A script to visualize 10 random images with bounding boxes of ground truth + gradcam with a chosen threshold
- The is also a directory "results" containing : all_gt_dogs ( ground truth boxes ), and all_detected_dogs for each threshold tested, those files help evaluate faster GradCAM ( with gradcam_evaluate.py )
The results of the implementation depends of threshold selected for the heatmap extracted with GradCAM
-
threshold = 0.02
| | 0.3 | 0.4 | 0.5 |
|--------+-----------+-----------+-----------|
| ap | 46.853608 | 32.152346 | 17.796862 |
| recall | 61.132075 | 50.566038 | 36.792453 | -
threshold = 0.01
| | 0.3 | 0.4 | 0.5 |
|--------+-----------+-----------+-----------|
| ap | 48.880971 | 34.132415 | 17.308526 |
| recall | 62.075472 | 51.698113 | 36.226415 | -
threshold = 0.06
| | 0.3 | 0.4 | 0.5 |
|--------+-----------+-----------+-----------|
| ap | 47.716435 | 32.736706 | 18.843717 |
| recall | 61.698113 | 50.566038 | 37.547170 |
- By using a model trained on a classification task we can't really extract for each dog an entire bounding box ( especially when his entire body is visible ) because the model tends to find important features like : muzzle or fur and not the form of entire body.

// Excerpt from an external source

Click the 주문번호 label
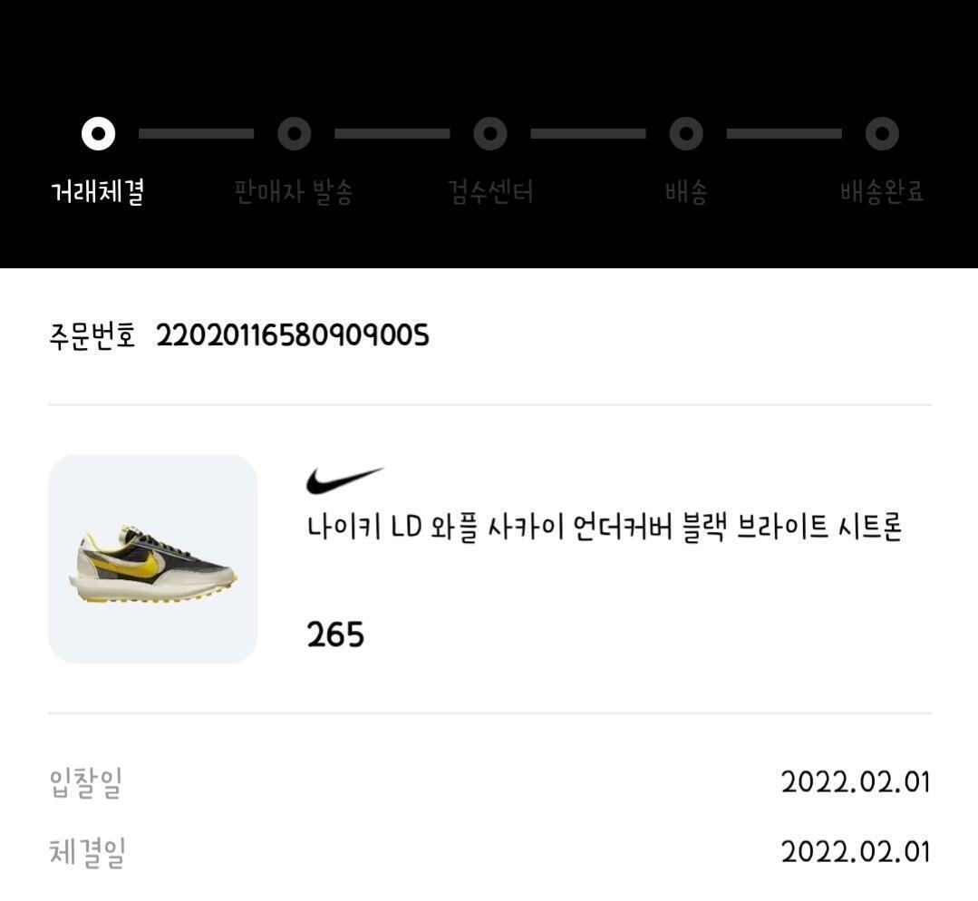978x901 pixels. pos(92,335)

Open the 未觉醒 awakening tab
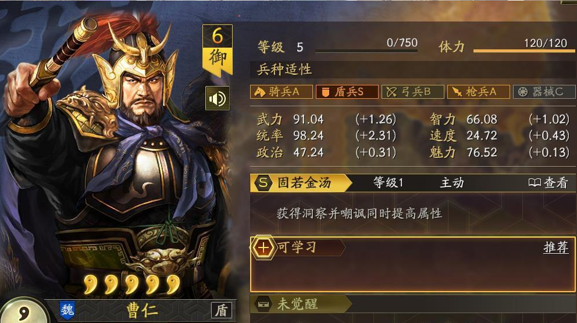(301, 304)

- We could to improve this consider the localization as a markov decision process, take resnet50 as feature extractor, then a Deep-Q-Network that will take the output of resnet50 as input and learn to localize the objects in image, and then improve the precision of its results by applying GradCAM.
- We could seek the best threshold for gradcam algorithm by looping on VOC train test and testing a range of values for it and find the one that maximizes the score.
- GradCAM looks also like an interesting algorithm for image ( pixels ) segmentation.
- Find a better radius for occlusion of a heatmap to obtain better wrapping of bounding box even with lower threshold values.